Oddly, Ken McLeod wins the Prometheus Award for Libertarian SF pretty much any time he puts out a novel, and he’s a card-carrying Communist.
I keep Twitter set to “Following” instead of “For you”, so I imagine that I miss most of the crap. I must be in a minority, though, because I see people complaining about accounts they follow disappearing from their feed. Or are they not actually following those accounts and instead relying on the algorithm to keep them in their feed?
You normie losers just don’t understand the full brilliance of Elon’s 4-dimensional chess moves.
If brands are unwilling to advertise to Nazis, he just needs to fill Twitter with so many Nazis that they begin creating more Nazis, and eventually the Nazi demographic will become so huge that the brands will be forced to start advertising to Nazis, and then they will all flock back to Twitter, because that’s where the Nazis are. And then … profit!
Iain M Banks and Charles Stross were both nominated for it too, and they are also definitely not libertarian-capitalists.
I think there was a joke that they were going to rename the award to the Prometheus Award for Libertarian SF Written by a Scottish Socialist.
I’ll admit I rarely check the Prometheus shortlist but it always amuses me when the awards news comes in from Worldcon and McLeod’s won it again.

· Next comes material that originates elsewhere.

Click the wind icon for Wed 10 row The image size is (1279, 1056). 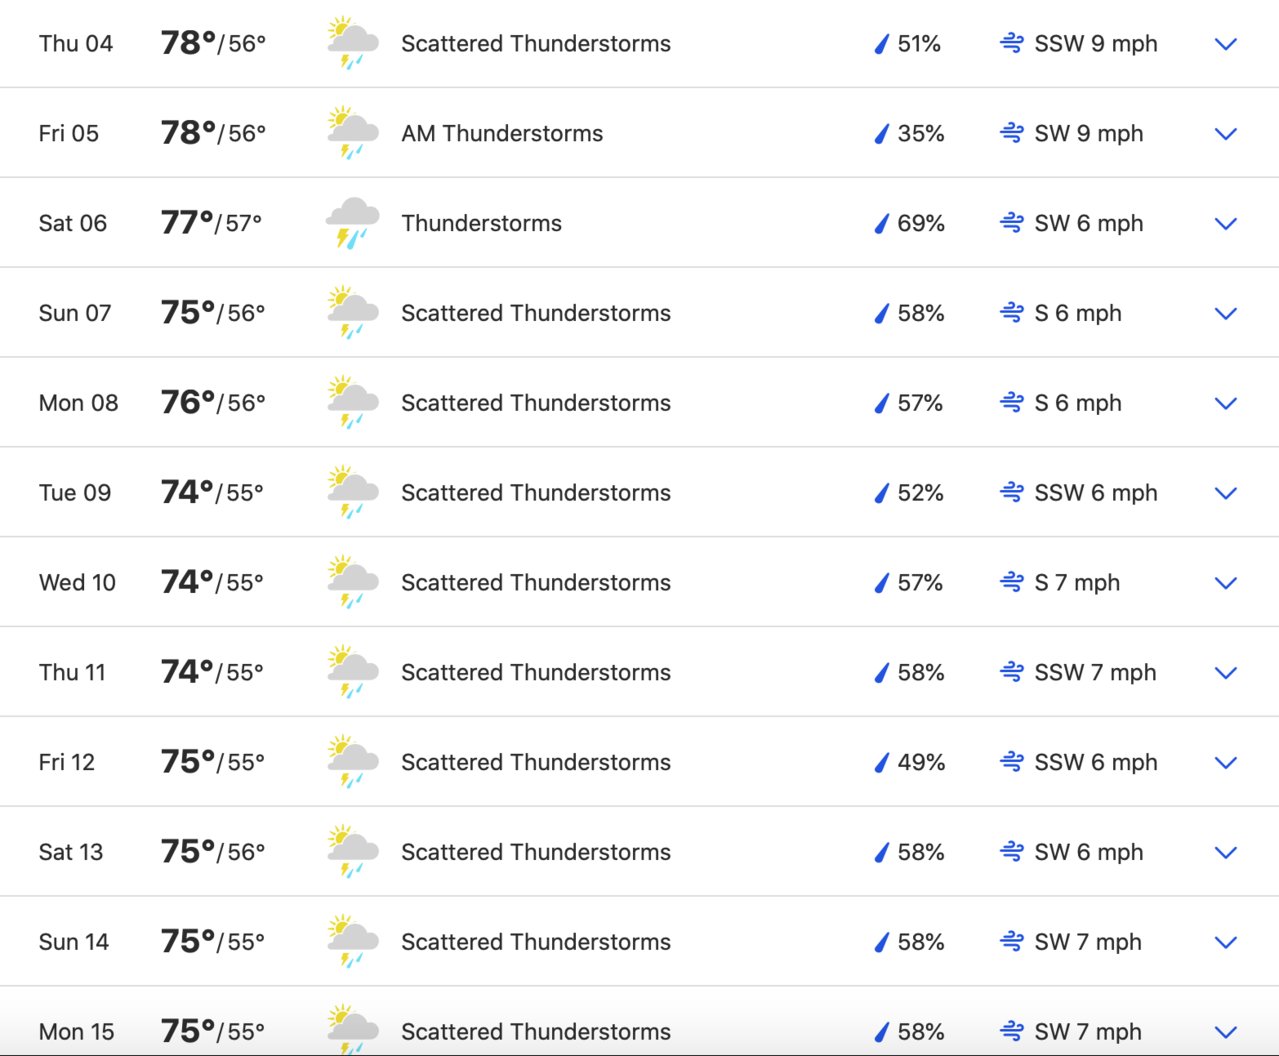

It also doesn’t surprise me that socialist and other far-left writers win it as well because their ideals are close to what Libertarians espouse as their ones, but never realise that their methods to get there are… flawed to say the least.
Please make this a real thing!
Cory Doctorow has won as many as Ken McLeod, but he isn’t Scottish.
They like to co-opt libertarian-socialist ideas, but hand wave away the bits that point out that capitalism is just another power structure (Which is the main point of libertarian-socialism).